* **EXERCISE OBJECTIVE**: Return the lines of the records starting at the line that contains "Given: Click the 18,5 Tr value under TB cao" and ending at the line that contains "(x=398, y=203)", both included, reproduced verbatim. Leave the pictures out of your answer.

>>>

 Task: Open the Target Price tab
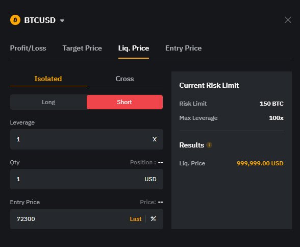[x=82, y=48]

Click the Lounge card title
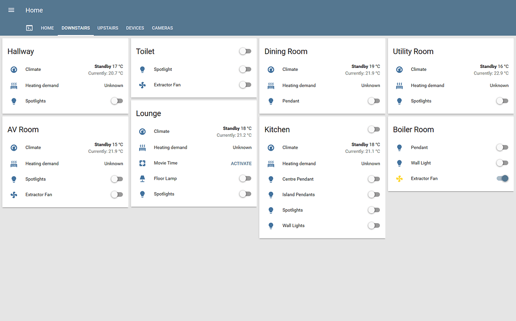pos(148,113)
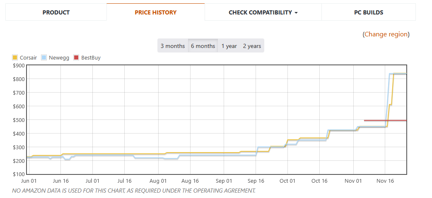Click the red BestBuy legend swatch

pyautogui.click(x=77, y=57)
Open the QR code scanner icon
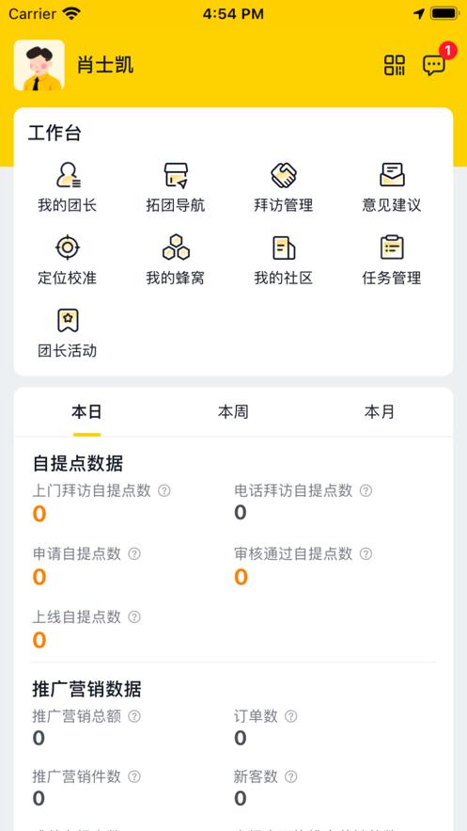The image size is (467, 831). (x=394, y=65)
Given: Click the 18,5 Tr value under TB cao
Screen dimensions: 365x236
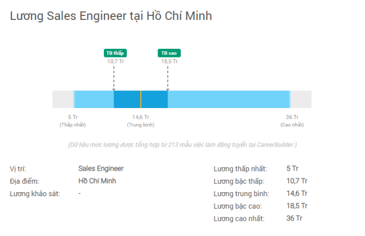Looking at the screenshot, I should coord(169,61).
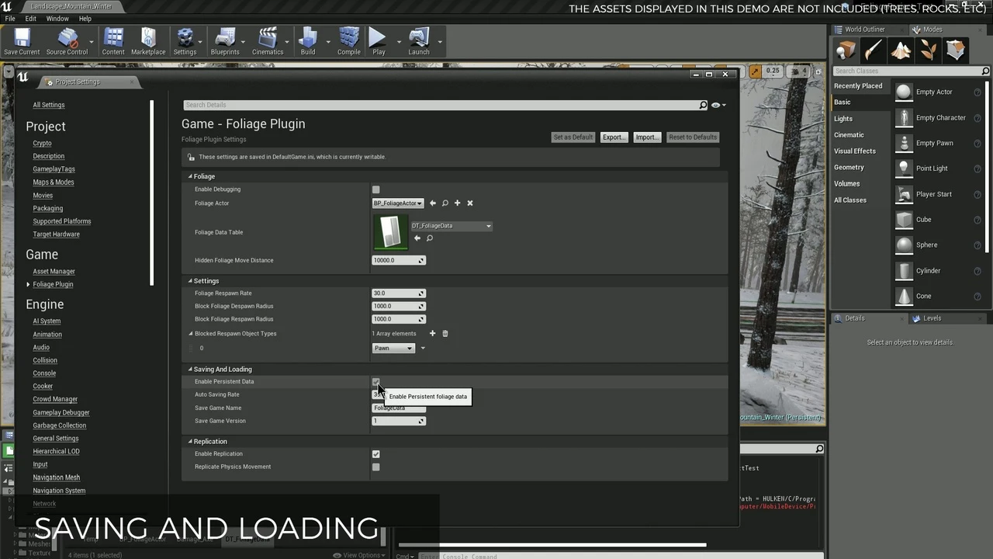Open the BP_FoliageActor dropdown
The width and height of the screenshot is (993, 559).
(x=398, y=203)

<<<
>>>

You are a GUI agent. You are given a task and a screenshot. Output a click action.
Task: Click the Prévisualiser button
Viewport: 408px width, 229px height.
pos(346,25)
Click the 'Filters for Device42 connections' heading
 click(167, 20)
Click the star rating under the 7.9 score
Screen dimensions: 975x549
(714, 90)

<<<

* **EXPECTED ANSWER**:
Given: Click the 18,5 Tr value under TB cao
Screen dimensions: 365x236
Looking at the screenshot, I should coord(169,61).
Open the BP_FoliageActor dropdown
The width and height of the screenshot is (993, 559).
(x=398, y=203)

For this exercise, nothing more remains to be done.